Selected text:
****
What is their plan to accomplish this monumental task? Well, assassinate Trevor Goodchild (Martin Csokas), the chairman of the government, of course. The uncanny thing is that Goodchild was also the savior of the human race during its darkest hour.

According to the film, 2014 unleashes a virus into the human population and wipes out 99% of man. Goodchild was the head of a team who brought man back from almost the moment of human extinction. He created a hidden world where man could rebuild, but for some reason man never left their sheltered existence and corruption began within the halls of this seemingly perfect utopia.

Aeon Flux's group has waited 400 years for its chance to free mankind from the corruption and start again.

Aeon Flux is based on a 16-episode 1995 MTV animated series that created a cult following. The concept and the series' central character seems to be forever implanted in anyone's mind who saw the series. It was very different, had a unique animated style, and was very sci-fi.
****
Material provided:

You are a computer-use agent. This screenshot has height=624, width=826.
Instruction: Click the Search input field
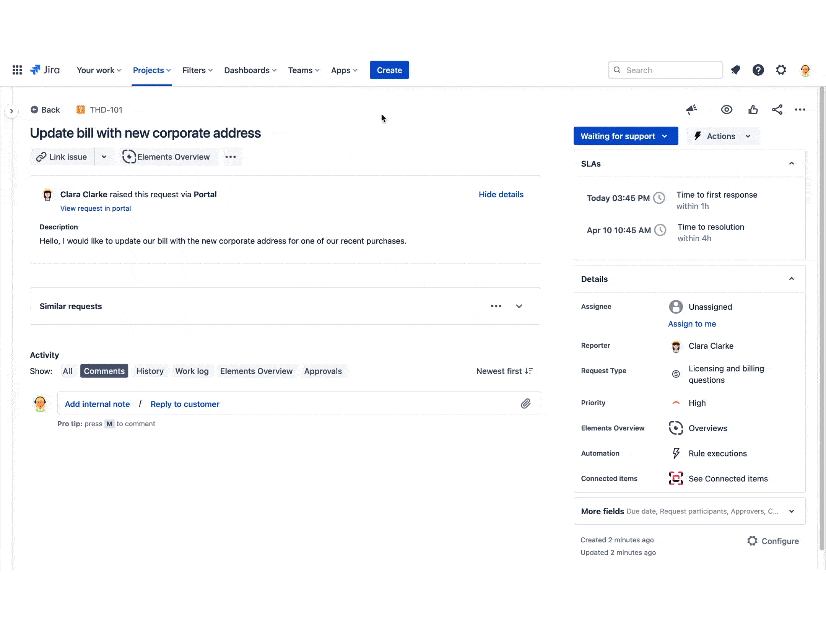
****
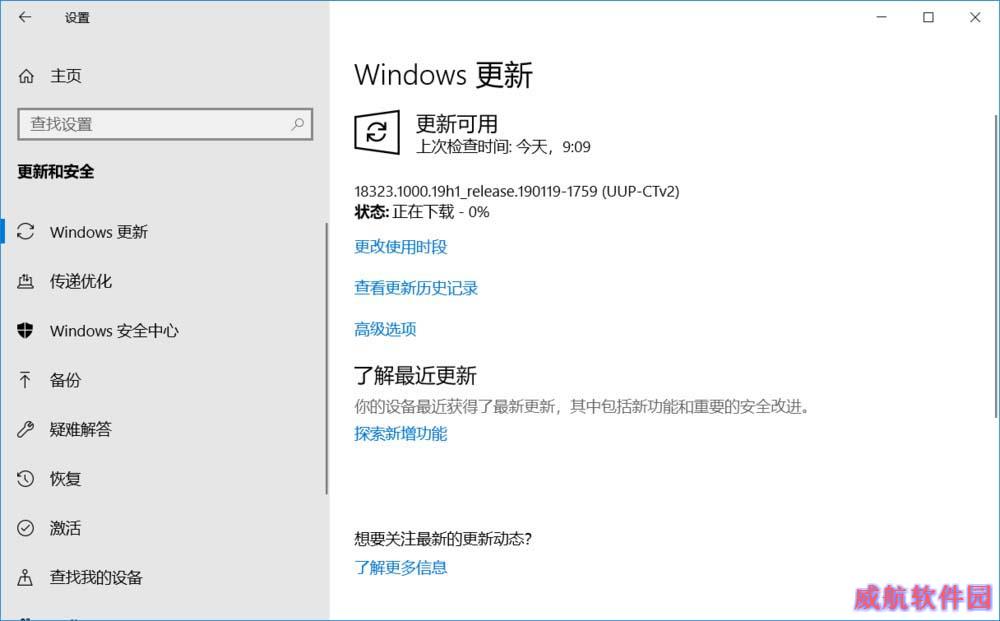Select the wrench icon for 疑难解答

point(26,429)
****
Tasks to complete:
- 1) Summarize the Aeon Flux passage in two sentences.
- 2) Reproduce the Aeon Flux passage from "What is their" to "and start again.".
The records have no part in this exercise.

Per-task answers:
- 1) In the film, a virus in 2014 wipes out 99% of humanity, and Trevor Goodchild, who led the team that saved mankind, creates a hidden world where corruption later takes hold. Aeon Flux's group, which has waited 400 years to free mankind, plans to assassinate Goodchild, and the film is based on a 16-episode 1995 MTV animated series that created a cult following.

- 2)
What is their plan to accomplish this monumental task? Well, assassinate Trevor Goodchild (Martin Csokas), the chairman of the government, of course. The uncanny thing is that Goodchild was also the savior of the human race during its darkest hour.

According to the film, 2014 unleashes a virus into the human population and wipes out 99% of man. Goodchild was the head of a team who brought man back from almost the moment of human extinction. He created a hidden world where man could rebuild, but for some reason man never left their sheltered existence and corruption began within the halls of this seemingly perfect utopia.

Aeon Flux's group has waited 400 years for its chance to free mankind from the corruption and start again.